# Probleme de redirection d'un site!!



## dorian1991 (24 Juin 2012)

Voilà depuis aujourd'hui j'ai un souci avec un site web!

j'ai fais ma recherche via google chrome/safari/firefox mais a chaque fois que je clique sur le lien j'arrive a rester 3 secondes sur la page et d'un coup je suis redirigé vers une autre page! j'ai également essayer via un autre ordinateur pour savoir si c'était mon mac mais sur les autres ça fonctionne donc j'imagine que ça vient de mon mac! et ça n'arrive qu'avec se site la ( ne me jugé pas pour le site ^^c'est cam4 et donc je suis redirigé directement vers cam4ads!)

alors j'ai essayer de bloquer le site web ou je suis redirigé dans fichier hosts, mais rien n'y fais!
Help me please


----------



## jackbaro (25 Juin 2012)

j'ai eu le même problème j'ai vidé le cache DNS et ça a re-fonctionné  (notre cache servant a stocker les adresse des sites web sur notre ordinateur, ce sont les sites web demandé récemment par nous et chez notre provider internet par les autres internautes)


*Comment vider le cache DNS sous Mac OS X * :


Si vous avez Léopard, tapez *dscacheutil -flushcache*...
Sinon tapez *lookupd -flushcache *dans un terminal
c'est ok c'est vidé...
 
*Comment vider le cache DNS sous * Win XP, Win ME, Win 2000 et Win 98 :


Démarrer -> Exécuter -> tapez *cmd *
Dans la fenêtre DOS, tapez *ipconfig /flushdns*
Votre cache DNS a été vidé.
*Comment vider le cache DNS sous Linux*, relancer le processus nscd :


Tapez */etc/rc.d/init.d/nscd restart* dans un terminal pour relancer nscd
Une fois la commande exécutée, votre cache DNS aura été nettoyé


----------



## lagonsbleus (25 Juin 2012)

bjr doriane

Apparemment nous surfons sur le meme site, as tu pu régler tes pb     moi   non.
Peux tu m aiguiller à nouveau.


Merci

---------- Nouveau message ajouté à 12h12 ---------- Le message précédent a été envoyé à 12h10 ----------

Pour info j ai un macbook pro  acheté en 03 2011


----------



## Pilou7500 (25 Juin 2012)

Salut, je vois que je ne suis pas le seul à avoir ce problème ( depuis hier matin), problème que je n'arrive pas à résoudre...
J'ai vidé le cache dns et rien n'y fait...
J'utilise windows vista, quelqu'un a la solution???
Merci

---------- Nouveau message ajouté à 15h54 ---------- Le message précédent a été envoyé à 15h37 ----------

Voici la réponse du site en question:

Right now there is an issue with the site for our European members and we are working on it.

Cam4 Support Team


----------



## Powerdom (25 Juin 2012)

Pilou7500 a dit:


> [/COLOR]Voici la réponse du site en question:
> 
> Right now there is an issue with the site for our European members and we are working on it.
> 
> Cam4 Support Team



traduction :
Les membres européens n'ont pas le droit de venir sur ce site pendant leur travail


----------



## reznook (25 Juin 2012)

Salut à tous voici la réponse de cam4 à nos soucis!!!

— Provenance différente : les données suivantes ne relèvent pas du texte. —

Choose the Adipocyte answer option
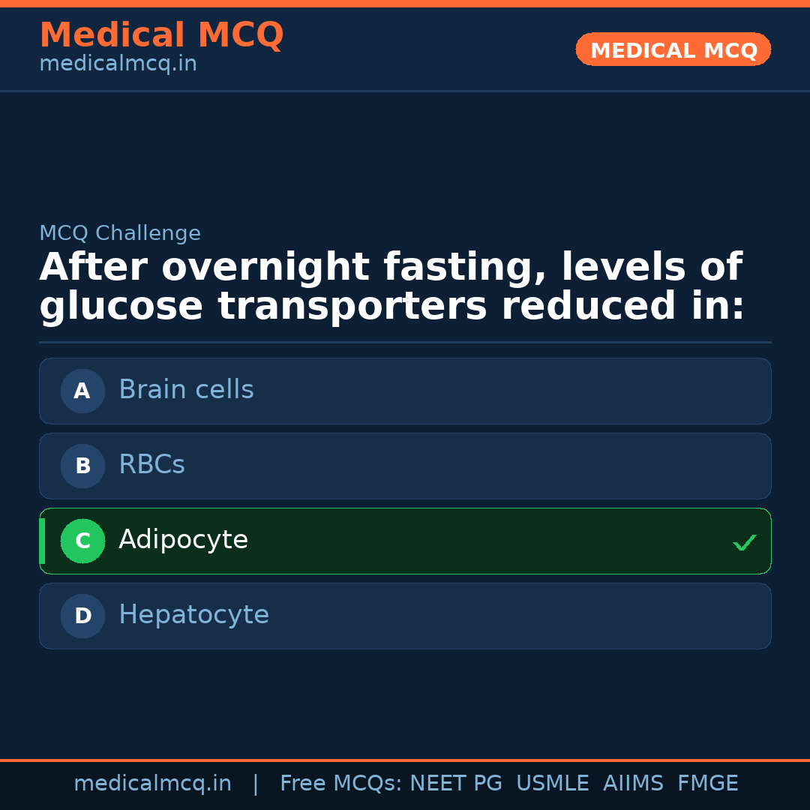The height and width of the screenshot is (810, 810). click(x=405, y=541)
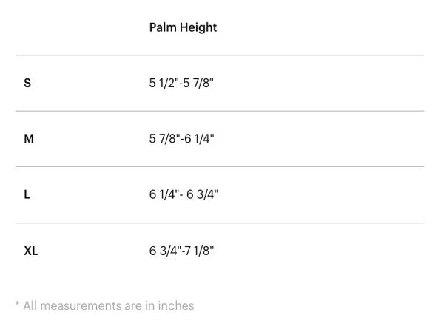Click the 6 1/4" lower value for size L
The width and height of the screenshot is (444, 326).
[164, 194]
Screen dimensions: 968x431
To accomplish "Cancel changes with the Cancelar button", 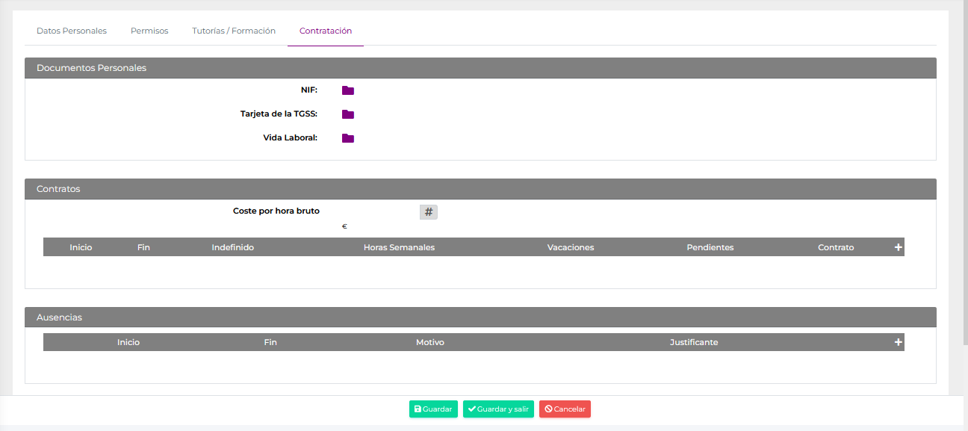I will pos(565,409).
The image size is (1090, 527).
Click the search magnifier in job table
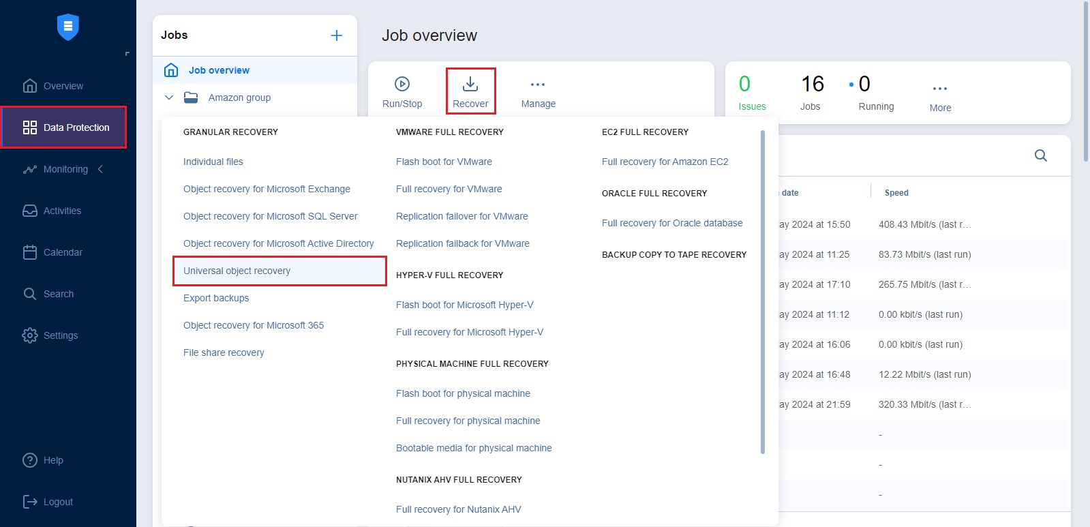point(1040,155)
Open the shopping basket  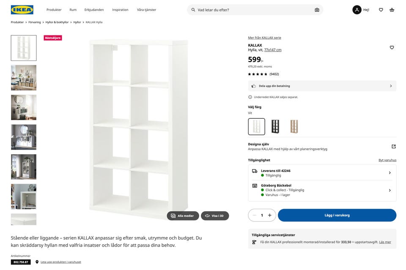tap(392, 10)
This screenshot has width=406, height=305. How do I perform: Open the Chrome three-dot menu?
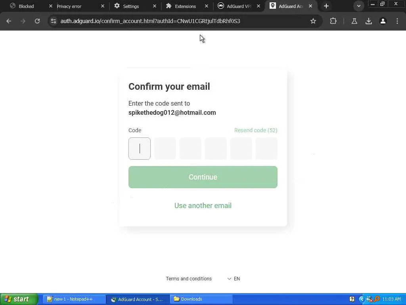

Nous avons pris connaissance du souci  « cam4ads » et il a été réparé. Cette difficulté est apparue en mettant nos disques de DNS et dans la plupart des utilisateurs le problème est déjà résolu ou le sera bientôt, mais pour quelques régions du monde il peut prendre jusqu'à 48 heures. Nous vous faisons nos excuses pour le dérangement, nous n'avons aucun contrôle de combien de temps les mises à jour de DNS prennent mais si tout va bien vous n'attendrez pas trop long.

Donc pas besoin de vider le cache DNS de son ordi!!! Patience est mère de vertu!!! 

Bonne soirée!!


----------



## dorian1991 (25 Juin 2012)

Merci pour vos réponses 

J'ai essayé de vidé le cache DNS mais il me met "command not found"

On verra si demain ce sera réglé


----------